== Record excerpts
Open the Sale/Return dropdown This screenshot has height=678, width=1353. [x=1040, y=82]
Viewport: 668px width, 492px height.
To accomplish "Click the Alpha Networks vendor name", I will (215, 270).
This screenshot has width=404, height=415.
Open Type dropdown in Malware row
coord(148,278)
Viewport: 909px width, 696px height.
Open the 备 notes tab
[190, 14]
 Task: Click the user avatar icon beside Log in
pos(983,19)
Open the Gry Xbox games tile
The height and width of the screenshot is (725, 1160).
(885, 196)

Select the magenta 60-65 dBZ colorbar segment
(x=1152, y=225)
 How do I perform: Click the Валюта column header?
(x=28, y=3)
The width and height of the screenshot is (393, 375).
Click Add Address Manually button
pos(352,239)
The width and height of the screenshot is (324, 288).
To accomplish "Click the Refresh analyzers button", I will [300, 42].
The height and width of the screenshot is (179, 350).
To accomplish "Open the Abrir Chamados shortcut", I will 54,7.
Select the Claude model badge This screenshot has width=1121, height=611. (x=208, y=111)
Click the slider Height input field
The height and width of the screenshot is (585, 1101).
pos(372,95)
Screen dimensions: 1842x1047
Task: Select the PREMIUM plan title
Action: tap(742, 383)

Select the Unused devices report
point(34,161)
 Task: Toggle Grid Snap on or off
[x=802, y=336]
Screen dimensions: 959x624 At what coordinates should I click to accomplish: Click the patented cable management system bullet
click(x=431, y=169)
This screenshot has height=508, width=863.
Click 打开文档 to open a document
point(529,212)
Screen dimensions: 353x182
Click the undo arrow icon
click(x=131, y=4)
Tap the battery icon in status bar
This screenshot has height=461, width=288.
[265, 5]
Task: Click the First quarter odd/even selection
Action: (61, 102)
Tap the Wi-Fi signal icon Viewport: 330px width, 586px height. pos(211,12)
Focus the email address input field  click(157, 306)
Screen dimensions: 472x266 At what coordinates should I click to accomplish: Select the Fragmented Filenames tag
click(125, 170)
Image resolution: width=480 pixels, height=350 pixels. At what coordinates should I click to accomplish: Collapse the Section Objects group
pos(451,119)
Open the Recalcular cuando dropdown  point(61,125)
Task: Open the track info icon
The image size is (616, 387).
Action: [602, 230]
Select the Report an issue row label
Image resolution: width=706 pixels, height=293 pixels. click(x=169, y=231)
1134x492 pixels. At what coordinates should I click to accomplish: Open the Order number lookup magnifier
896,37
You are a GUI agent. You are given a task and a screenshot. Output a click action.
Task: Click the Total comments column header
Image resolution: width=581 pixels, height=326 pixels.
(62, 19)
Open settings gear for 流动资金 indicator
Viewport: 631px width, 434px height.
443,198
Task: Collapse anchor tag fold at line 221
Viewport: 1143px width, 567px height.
====
*Task instructions*. Copy, without any change, the lines above from the one containing "Select the Report an issue row label" to the end, both ends included. Add nothing else.

*Task result*.
Select the Report an issue row label
Image resolution: width=706 pixels, height=293 pixels. click(x=169, y=231)
1134x492 pixels. At what coordinates should I click to accomplish: Open the Order number lookup magnifier
896,37
You are a GUI agent. You are given a task and a screenshot. Output a click action.
Task: Click the Total comments column header
Image resolution: width=581 pixels, height=326 pixels.
(62, 19)
Open settings gear for 流动资金 indicator
Viewport: 631px width, 434px height.
443,198
Task: Collapse anchor tag fold at line 221
Viewport: 1143px width, 567px height.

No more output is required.